··· Record list

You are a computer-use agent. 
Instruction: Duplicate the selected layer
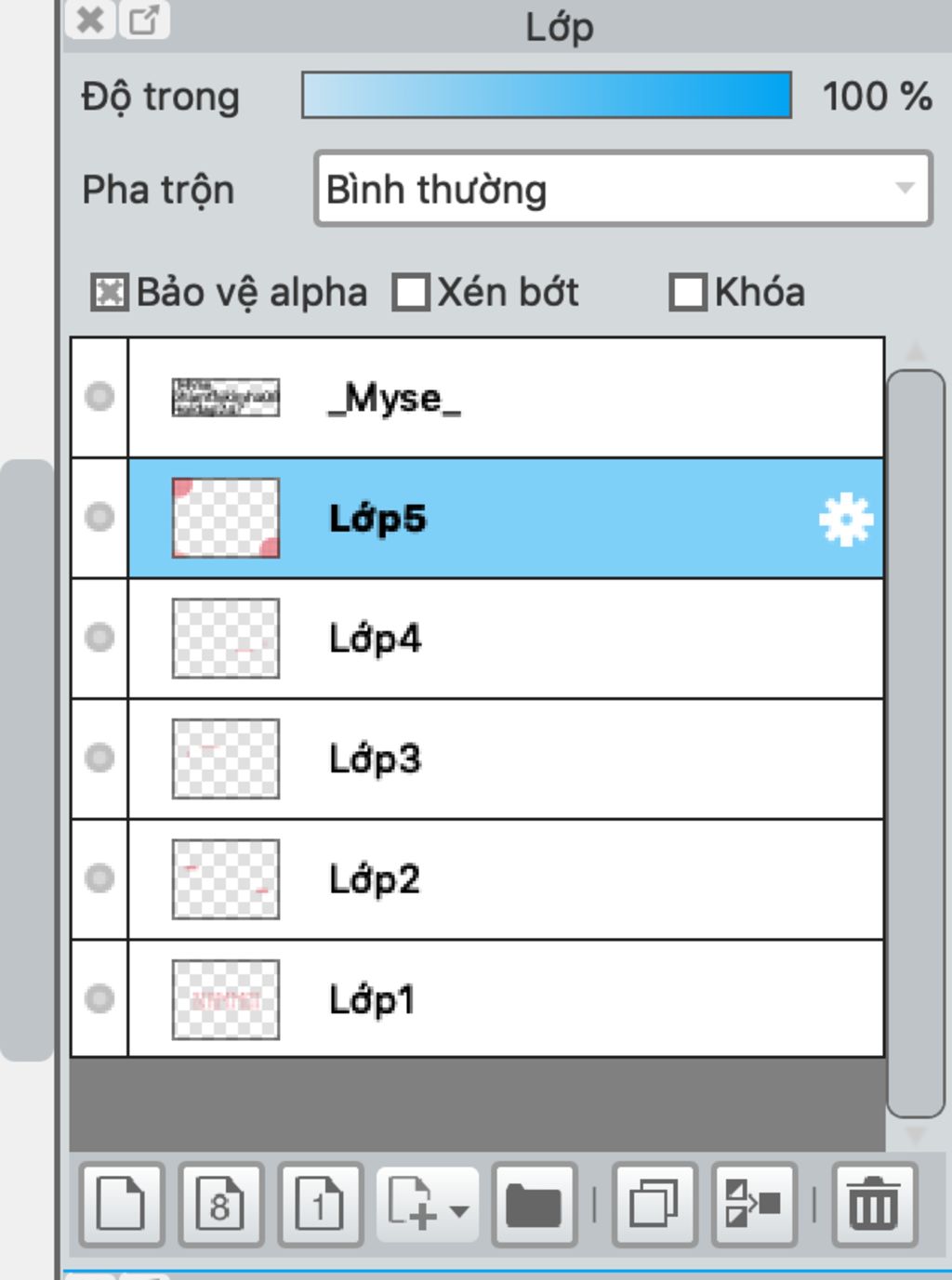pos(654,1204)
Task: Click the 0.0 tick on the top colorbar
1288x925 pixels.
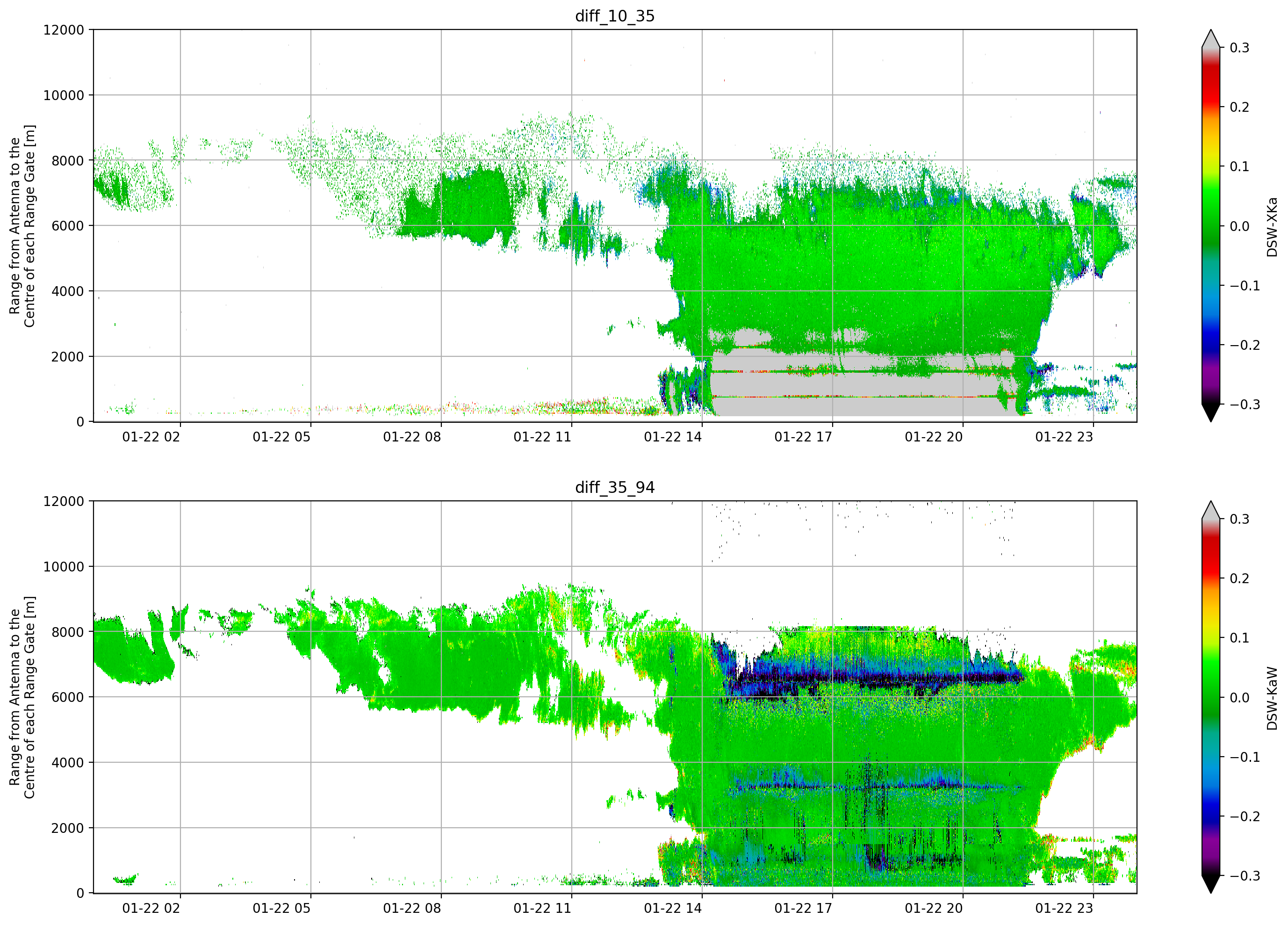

······

## Exercise requirements
Rewrite every line of the items above as a numbered list, skipping blank lines and leaving out the pictures.

## Worked answer
1. You are a computer-use agent. 
2. Instruction: Duplicate the selected layer
3. pos(654,1204)
4. Task: Click the 0.0 tick on the top colorbar
5. 1288x925 pixels.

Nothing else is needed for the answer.